(Listing for locating described items)
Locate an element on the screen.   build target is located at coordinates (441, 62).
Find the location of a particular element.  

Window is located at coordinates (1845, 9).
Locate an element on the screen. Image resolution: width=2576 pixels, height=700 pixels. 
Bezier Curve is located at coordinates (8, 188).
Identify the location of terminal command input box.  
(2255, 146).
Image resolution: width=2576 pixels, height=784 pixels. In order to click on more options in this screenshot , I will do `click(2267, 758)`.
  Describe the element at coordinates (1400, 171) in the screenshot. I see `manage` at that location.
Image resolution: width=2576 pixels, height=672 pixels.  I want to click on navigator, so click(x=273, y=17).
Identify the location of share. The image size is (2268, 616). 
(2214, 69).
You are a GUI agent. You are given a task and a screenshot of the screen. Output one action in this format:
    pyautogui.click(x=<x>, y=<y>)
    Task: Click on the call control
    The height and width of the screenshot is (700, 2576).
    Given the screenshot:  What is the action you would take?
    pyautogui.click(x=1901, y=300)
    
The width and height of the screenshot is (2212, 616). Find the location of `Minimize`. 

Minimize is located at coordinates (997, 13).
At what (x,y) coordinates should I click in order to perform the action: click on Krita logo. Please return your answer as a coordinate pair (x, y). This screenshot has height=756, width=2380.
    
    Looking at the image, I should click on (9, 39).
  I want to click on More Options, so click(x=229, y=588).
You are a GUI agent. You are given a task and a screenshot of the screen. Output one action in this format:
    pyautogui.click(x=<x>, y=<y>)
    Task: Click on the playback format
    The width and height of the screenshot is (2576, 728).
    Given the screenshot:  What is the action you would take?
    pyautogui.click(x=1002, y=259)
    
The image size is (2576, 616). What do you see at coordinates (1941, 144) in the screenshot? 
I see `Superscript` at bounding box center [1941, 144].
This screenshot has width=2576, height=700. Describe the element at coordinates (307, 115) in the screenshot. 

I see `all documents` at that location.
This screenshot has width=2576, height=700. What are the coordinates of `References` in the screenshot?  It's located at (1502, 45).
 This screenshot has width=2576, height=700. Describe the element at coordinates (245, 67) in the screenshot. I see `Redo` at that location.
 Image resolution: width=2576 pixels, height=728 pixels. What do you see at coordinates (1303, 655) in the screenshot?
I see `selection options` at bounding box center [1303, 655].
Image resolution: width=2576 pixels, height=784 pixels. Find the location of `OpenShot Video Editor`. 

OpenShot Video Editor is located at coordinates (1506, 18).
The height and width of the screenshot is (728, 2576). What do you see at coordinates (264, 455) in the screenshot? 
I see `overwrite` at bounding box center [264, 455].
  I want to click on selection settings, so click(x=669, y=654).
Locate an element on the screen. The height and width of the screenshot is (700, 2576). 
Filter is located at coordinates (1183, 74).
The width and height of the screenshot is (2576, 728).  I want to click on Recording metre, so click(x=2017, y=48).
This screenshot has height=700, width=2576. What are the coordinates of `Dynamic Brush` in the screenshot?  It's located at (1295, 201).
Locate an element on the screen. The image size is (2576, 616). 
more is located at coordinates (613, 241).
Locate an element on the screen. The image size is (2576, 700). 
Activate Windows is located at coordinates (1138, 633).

» Exercise prompt
Write out the whole listing above again, word for word, without changing anything.

» Reply to the task
Locate an element on the screen.   build target is located at coordinates (441, 62).
Find the location of a particular element.  

Window is located at coordinates (1845, 9).
Locate an element on the screen. Image resolution: width=2576 pixels, height=700 pixels. 
Bezier Curve is located at coordinates (8, 188).
Identify the location of terminal command input box.  
(2255, 146).
Image resolution: width=2576 pixels, height=784 pixels. In order to click on more options in this screenshot , I will do `click(2267, 758)`.
  Describe the element at coordinates (1400, 171) in the screenshot. I see `manage` at that location.
Image resolution: width=2576 pixels, height=672 pixels.  I want to click on navigator, so click(x=273, y=17).
Identify the location of share. The image size is (2268, 616). 
(2214, 69).
You are a GUI agent. You are given a task and a screenshot of the screen. Output one action in this format:
    pyautogui.click(x=<x>, y=<y>)
    Task: Click on the call control
    The height and width of the screenshot is (700, 2576).
    Given the screenshot:  What is the action you would take?
    pyautogui.click(x=1901, y=300)
    
The width and height of the screenshot is (2212, 616). Find the location of `Minimize`. 

Minimize is located at coordinates (997, 13).
At what (x,y) coordinates should I click in order to perform the action: click on Krita logo. Please return your answer as a coordinate pair (x, y). This screenshot has height=756, width=2380.
    
    Looking at the image, I should click on (9, 39).
  I want to click on More Options, so click(x=229, y=588).
You are a GUI agent. You are given a task and a screenshot of the screen. Output one action in this format:
    pyautogui.click(x=<x>, y=<y>)
    Task: Click on the playback format
    The width and height of the screenshot is (2576, 728).
    Given the screenshot:  What is the action you would take?
    pyautogui.click(x=1002, y=259)
    
The image size is (2576, 616). What do you see at coordinates (1941, 144) in the screenshot? 
I see `Superscript` at bounding box center [1941, 144].
This screenshot has width=2576, height=700. Describe the element at coordinates (307, 115) in the screenshot. 

I see `all documents` at that location.
This screenshot has width=2576, height=700. What are the coordinates of `References` in the screenshot?  It's located at (1502, 45).
 This screenshot has width=2576, height=700. Describe the element at coordinates (245, 67) in the screenshot. I see `Redo` at that location.
 Image resolution: width=2576 pixels, height=728 pixels. What do you see at coordinates (1303, 655) in the screenshot?
I see `selection options` at bounding box center [1303, 655].
Image resolution: width=2576 pixels, height=784 pixels. Find the location of `OpenShot Video Editor`. 

OpenShot Video Editor is located at coordinates (1506, 18).
The height and width of the screenshot is (728, 2576). What do you see at coordinates (264, 455) in the screenshot? 
I see `overwrite` at bounding box center [264, 455].
  I want to click on selection settings, so click(x=669, y=654).
Locate an element on the screen. The height and width of the screenshot is (700, 2576). 
Filter is located at coordinates (1183, 74).
The width and height of the screenshot is (2576, 728).  I want to click on Recording metre, so click(x=2017, y=48).
This screenshot has height=700, width=2576. What are the coordinates of `Dynamic Brush` in the screenshot?  It's located at (1295, 201).
Locate an element on the screen. The image size is (2576, 616). 
more is located at coordinates (613, 241).
Locate an element on the screen. The image size is (2576, 700). 
Activate Windows is located at coordinates (1138, 633).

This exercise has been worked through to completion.